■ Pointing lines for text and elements
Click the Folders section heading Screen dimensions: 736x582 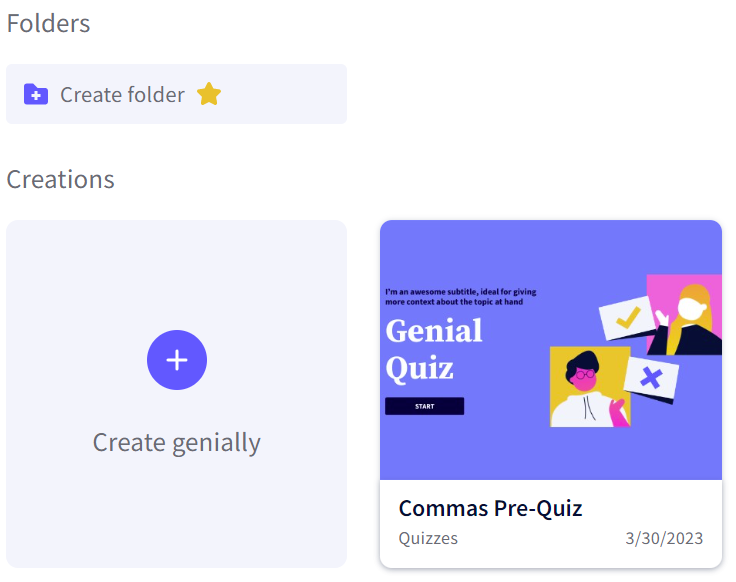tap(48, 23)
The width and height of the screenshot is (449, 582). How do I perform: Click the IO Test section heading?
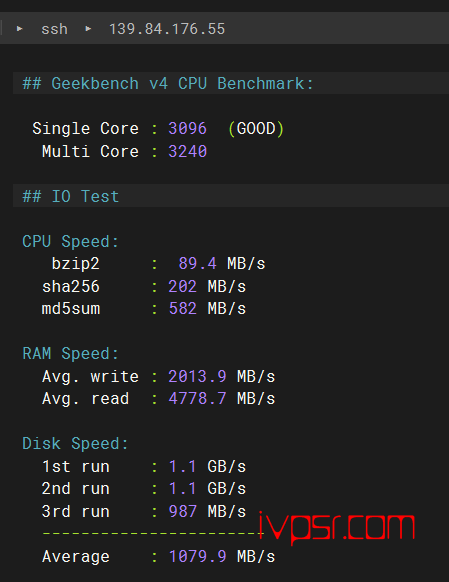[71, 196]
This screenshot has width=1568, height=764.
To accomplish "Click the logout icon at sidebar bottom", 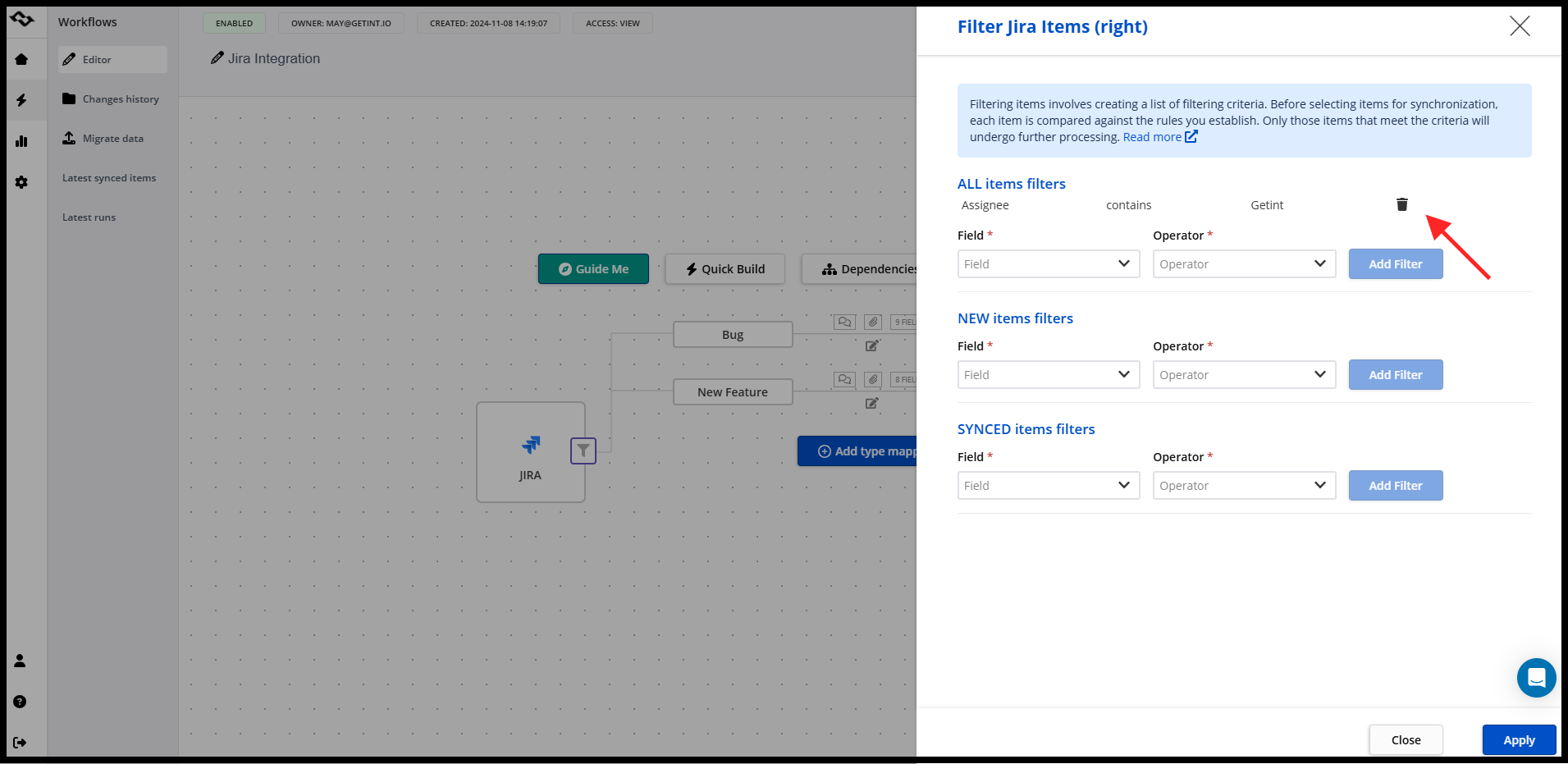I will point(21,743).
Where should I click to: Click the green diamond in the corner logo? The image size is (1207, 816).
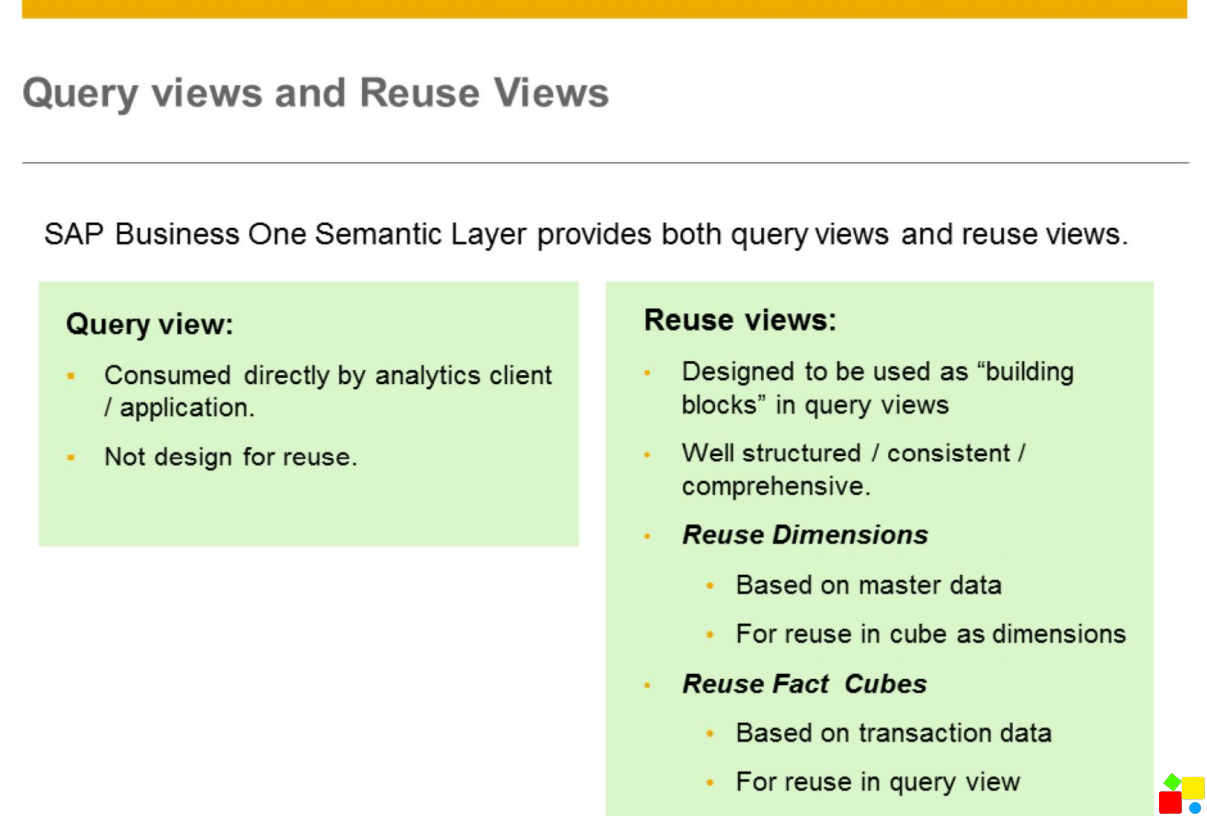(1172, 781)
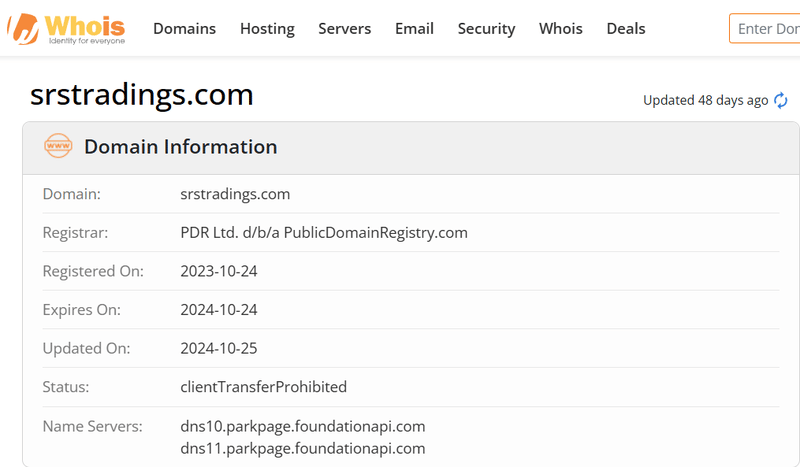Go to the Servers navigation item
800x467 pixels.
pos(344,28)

■ Challenge
Which lines above contain the string "screenshot", with case counting? Identify each one and copy it in full.

■ Exercise output
The width and height of the screenshot is (449, 582). How do I perform: Click the IO Test section heading?
This screenshot has width=1568, height=764.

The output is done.